Friday, October 8, 2010


Since we moved here, neighbors have told us that on the second Saturday of December, just after midnight, if you look carefully, you'll see a series of dim lights ascending a rocky path on the James River Face. The ghosts of Arnolds Valley past, perhaps? I haven't bothered to stay awake long enough to confirm this story. This year I will.

In fact, my miner's light will be among the hopeful, at the beginning of a long day's trail run. Next to mine will be Larry's, I hope, who hasn't yet heard if his application has been accepted. Not only must you train for this event, you must apply and persuade the race director, the famous ultramarathoner David Horton, that he won't regret depositing your $150 check. Yesterday, October 7, he posted the application form on-line.

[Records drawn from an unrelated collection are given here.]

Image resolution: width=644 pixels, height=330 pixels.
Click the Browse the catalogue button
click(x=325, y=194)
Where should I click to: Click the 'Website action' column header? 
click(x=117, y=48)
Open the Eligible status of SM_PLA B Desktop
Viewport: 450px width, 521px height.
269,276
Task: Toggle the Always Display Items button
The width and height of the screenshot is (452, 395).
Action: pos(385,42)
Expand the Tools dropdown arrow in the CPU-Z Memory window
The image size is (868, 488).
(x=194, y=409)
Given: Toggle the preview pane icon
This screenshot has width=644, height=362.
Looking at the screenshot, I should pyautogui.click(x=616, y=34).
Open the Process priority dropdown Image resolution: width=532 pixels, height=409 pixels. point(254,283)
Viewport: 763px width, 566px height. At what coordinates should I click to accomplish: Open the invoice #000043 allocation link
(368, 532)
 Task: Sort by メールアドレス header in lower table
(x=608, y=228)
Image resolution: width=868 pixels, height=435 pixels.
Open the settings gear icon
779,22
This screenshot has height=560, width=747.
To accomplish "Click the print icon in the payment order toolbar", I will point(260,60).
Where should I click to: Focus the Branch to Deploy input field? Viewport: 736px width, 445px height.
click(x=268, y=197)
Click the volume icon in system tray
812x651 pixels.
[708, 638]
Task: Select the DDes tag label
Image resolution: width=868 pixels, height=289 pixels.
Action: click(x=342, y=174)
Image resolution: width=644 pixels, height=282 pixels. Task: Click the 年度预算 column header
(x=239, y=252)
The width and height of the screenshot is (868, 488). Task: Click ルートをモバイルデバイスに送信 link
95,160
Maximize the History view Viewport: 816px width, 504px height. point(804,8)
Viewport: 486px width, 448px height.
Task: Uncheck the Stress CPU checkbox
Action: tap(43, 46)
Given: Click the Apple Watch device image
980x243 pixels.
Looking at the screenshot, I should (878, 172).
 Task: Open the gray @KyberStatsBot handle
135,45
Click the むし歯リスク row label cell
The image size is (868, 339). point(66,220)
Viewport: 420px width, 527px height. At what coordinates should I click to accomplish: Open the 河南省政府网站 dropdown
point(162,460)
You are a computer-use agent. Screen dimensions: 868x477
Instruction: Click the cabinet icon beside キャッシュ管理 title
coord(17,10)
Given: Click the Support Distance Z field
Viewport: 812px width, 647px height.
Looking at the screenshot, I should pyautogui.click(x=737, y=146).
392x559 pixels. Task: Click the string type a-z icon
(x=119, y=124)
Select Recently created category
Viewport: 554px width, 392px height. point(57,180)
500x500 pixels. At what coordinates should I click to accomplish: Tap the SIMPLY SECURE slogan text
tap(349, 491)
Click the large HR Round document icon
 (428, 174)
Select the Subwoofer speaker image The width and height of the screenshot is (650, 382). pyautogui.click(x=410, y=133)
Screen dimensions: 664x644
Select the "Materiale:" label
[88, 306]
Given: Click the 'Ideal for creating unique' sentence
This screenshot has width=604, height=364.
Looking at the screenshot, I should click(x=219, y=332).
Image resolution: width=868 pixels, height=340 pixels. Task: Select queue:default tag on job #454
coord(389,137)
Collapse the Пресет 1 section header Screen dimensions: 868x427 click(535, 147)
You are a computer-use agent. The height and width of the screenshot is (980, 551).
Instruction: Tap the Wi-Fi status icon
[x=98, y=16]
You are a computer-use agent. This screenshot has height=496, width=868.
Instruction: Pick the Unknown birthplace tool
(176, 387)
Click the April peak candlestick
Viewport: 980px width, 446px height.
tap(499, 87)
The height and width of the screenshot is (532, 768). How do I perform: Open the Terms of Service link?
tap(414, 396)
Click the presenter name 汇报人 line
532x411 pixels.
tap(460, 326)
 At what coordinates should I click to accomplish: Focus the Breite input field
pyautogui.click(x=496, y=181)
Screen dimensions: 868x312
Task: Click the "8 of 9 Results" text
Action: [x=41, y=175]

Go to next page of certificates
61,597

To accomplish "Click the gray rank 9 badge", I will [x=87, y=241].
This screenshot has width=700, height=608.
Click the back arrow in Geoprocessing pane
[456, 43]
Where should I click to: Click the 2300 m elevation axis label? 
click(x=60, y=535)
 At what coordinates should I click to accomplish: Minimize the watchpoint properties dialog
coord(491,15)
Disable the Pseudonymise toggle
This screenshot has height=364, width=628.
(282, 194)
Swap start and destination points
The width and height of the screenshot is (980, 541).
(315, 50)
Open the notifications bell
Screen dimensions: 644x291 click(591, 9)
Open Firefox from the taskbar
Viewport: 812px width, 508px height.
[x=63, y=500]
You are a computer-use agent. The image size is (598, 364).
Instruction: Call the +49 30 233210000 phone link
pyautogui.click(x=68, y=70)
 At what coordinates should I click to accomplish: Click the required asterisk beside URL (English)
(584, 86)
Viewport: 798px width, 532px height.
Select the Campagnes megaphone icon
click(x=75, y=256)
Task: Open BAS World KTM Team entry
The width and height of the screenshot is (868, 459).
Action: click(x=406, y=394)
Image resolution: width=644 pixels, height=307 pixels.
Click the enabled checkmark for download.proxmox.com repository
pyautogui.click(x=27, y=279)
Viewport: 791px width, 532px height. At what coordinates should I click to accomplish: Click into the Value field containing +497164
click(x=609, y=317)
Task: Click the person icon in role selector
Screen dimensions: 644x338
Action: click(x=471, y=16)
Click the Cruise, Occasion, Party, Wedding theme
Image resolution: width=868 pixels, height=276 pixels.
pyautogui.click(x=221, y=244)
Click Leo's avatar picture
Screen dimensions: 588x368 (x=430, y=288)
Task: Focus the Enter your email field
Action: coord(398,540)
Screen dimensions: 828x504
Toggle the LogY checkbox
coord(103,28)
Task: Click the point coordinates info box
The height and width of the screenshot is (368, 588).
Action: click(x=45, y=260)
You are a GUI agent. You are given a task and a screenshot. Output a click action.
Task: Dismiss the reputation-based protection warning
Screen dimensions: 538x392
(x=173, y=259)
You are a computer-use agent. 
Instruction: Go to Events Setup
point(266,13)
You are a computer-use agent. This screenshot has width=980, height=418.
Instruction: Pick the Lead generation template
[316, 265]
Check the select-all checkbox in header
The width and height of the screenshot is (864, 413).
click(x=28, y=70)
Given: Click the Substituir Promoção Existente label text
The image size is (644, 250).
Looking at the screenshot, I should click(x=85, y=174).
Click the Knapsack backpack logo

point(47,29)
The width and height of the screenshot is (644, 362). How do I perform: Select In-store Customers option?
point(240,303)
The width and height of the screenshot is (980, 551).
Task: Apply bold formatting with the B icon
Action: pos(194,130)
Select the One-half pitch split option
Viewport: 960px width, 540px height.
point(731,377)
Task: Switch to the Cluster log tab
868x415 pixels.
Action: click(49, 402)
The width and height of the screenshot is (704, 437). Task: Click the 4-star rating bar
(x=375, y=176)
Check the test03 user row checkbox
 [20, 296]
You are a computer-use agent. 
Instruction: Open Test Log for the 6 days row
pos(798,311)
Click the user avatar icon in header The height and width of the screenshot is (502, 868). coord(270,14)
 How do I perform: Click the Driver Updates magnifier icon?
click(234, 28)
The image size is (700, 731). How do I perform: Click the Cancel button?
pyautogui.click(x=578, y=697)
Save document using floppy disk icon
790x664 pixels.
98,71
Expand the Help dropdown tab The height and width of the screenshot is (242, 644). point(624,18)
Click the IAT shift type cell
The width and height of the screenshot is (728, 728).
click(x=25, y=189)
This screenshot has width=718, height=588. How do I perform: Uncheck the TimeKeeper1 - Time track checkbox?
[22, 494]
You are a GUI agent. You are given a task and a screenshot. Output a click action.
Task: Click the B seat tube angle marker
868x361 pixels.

The post office kept its promise, because Dr. Horton emailed me around noon today, expressing concerns about my ability to finish. He asked how many ultras I'd completed and what my times were. The challenge is, you must finish the 66-mile course in less than 18 hours and you must meet two cutoff times: (1) you must reach the Headforemost Mountain aid station (21.9 miles) by 6:30 a.m. and (2) you need to get to Bearwallow Gap (42.5 miles) by 12:30 p.m.

I responded immediately. I've run three ultras: a Fat Ass 50K (4:48:08), a Fat Ass 50 Miler (8:29:28), and Horton's own 52-mile+ Mountain Masochist (10:49:50). I threw in 27 marathons, the fastest being 3:01:51. None of these were impressive, but he mailed back, "OK, you're in." To my blatant "I will finish," he added "Talk is cheap."

Actually, in this case, talk is pretty expensive, when you consider, for free, I could run 1 mile down the road to reach the start of this course -- the Hellgate parking lot. Hence its name, the Hellgate 100K (although it's longer than 100K).

"So that's why you've been bumping up your weekly mileage," says Virginia, "and disappearing for four or five hours at a time?"

Right. At first, I blamed it on Born to Run, which persuaded me it was all right to enjoy running at my advancing age. When Larry sent me the novel, Hellgate, about this ultramarathon run in my own backyard, I started thinking maybe I could enjoy running even longer.

My friends, you'll probably soon be groaning about another Hellgate training posting. On the other hand, next year you might be up there with me.


  1. Mary Pannabecker SteinerOctober 9, 2010 at 1:55 PM

    No, I won't be up there with you...except in spirit. I will, however, return to the race field soon and this year I'm doing the New Year's Midnight race if I have to go by myself. It's a matter of principle by now. Anyway, call me when it's over. I want to hear you still breathing. Just wish I could watch.

  2. Congratulations!!! I want to be a part of it (not the running part). Tell me what you need.

  3. I'll be there with you in spirit only. I can't think of anything more uncomfortable than running! I have to do little spurts when I go to my workouts, and I HATE it.